The forecast proved accurate, at least for the next three years, as the town made the successful transition from boomtown to established community. Signs of permanence abounded, from the formation of two local baseball teams (the "Paper Collars" and "Horner's Toughs") and construction of the Odd Fellows and Masonic lodges, to the 1886 completion of a two-story stone schoolhouse with capacity for 160 students just East of the city limits. Community events included annual visits by touring circuses and Memorial Day celebrations, featuring a Grand Army of the Republic parade, basket dinner and concert by the Brainerd Glee Club and Brainerd Brass Band.

By 1888, Polk's Kansas State Gazetteer and Business Directory confirmed the fact that Brainerd had arrived as a bonafide city worthy of mention in this see-and-be-seen state guidebook. The Gazetteer listed the town's population as 450 and made note of the comunity's Methodist and Presbyterian churches, school, bank, two hotels, many other businesses and "live weekly newspaper, The Ensign."
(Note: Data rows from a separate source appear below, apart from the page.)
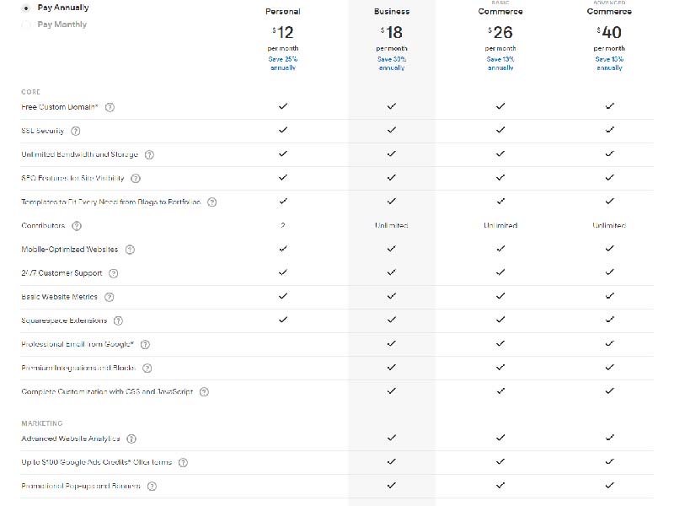Viewport: 674px width, 506px height.
Task: Choose the Business plan column heading
Action: [392, 12]
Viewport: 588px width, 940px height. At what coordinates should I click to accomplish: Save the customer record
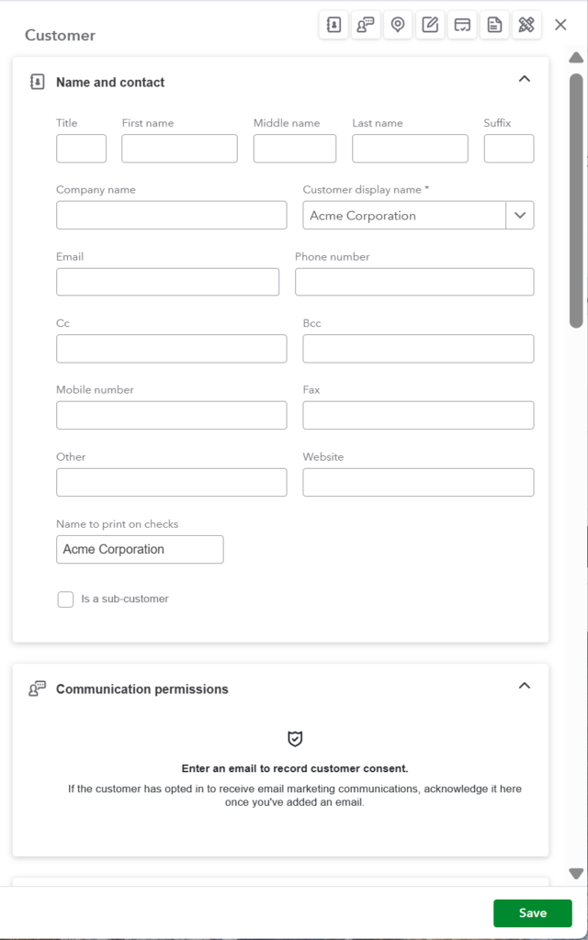tap(533, 913)
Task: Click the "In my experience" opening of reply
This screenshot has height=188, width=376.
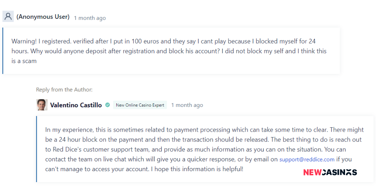Action: click(x=67, y=130)
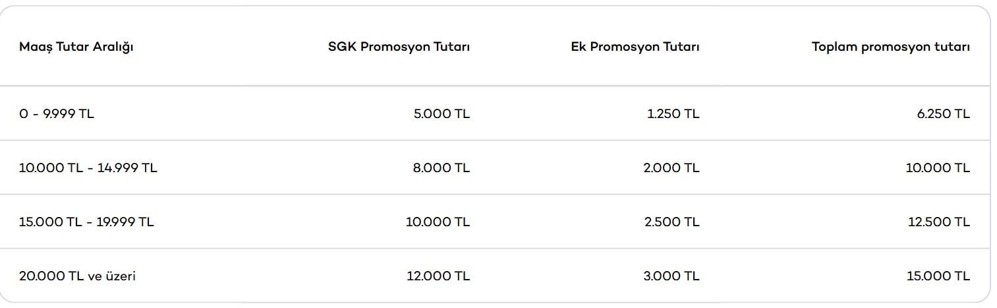Image resolution: width=997 pixels, height=308 pixels.
Task: Click the 12.500 TL total promotion cell
Action: pos(938,222)
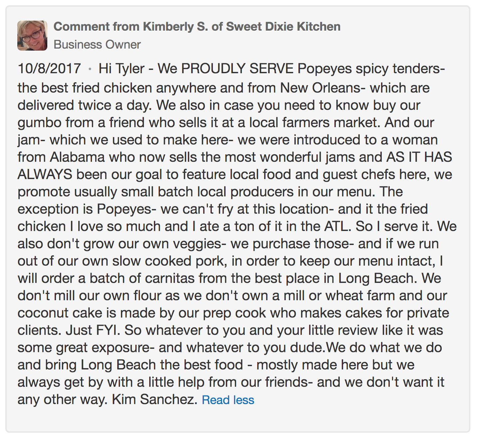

A recently discovered city ledger book containing the town's ordinances and council meeting minutes provides insight into the mindset of the town's governing founding father. Like the town's newspaper, the council seemed determined to promote a progress agenda of order and cleanliness at all costs. From 1885 to 1889, the council passed 13 ordinances mandating construction and repair of stone and wood sidewalks. Other ordinances legislated against unkempt, weedy lots, garbage and refuse in streets and alleys and "the running at large of animals within the city limits." Peddlers, circuses, minstrel shows, "street fakirs, hawkers and traveling auctioneers" were required to be licensed by the city or face a whopping $50 fine. Strict fines also were imposed for violators of the ordinance prohibiting the "carrying of concealed deadly weapons."

Brainerd was taking a cue from the Kansas cowtowns of Dodge City, Abilene, Newton and Wichita -- which cropped up along the Atchison, Topeka & Santa Fe railroad line as it built its way West from Kansas City in the 1870s. The infamous cowtowns quickly made the transition from lawless frontier towns to law-abiding communities by enforcing certain Victorian standards of behavior and appearance.

By February 1889, The Brainerd Ensign, could lay claim to "Two church organizations, a harmonious class of people, one of the best grain markets, a two-story stone school building, several stone masons, carpenters and plasterers", but only "one calaboose, 'occupied twice in four years.'"

A wholesome, prosperous American town had been firmly established on the Kansas Prairie. Its development was swift and sure. But its decline was even swifter.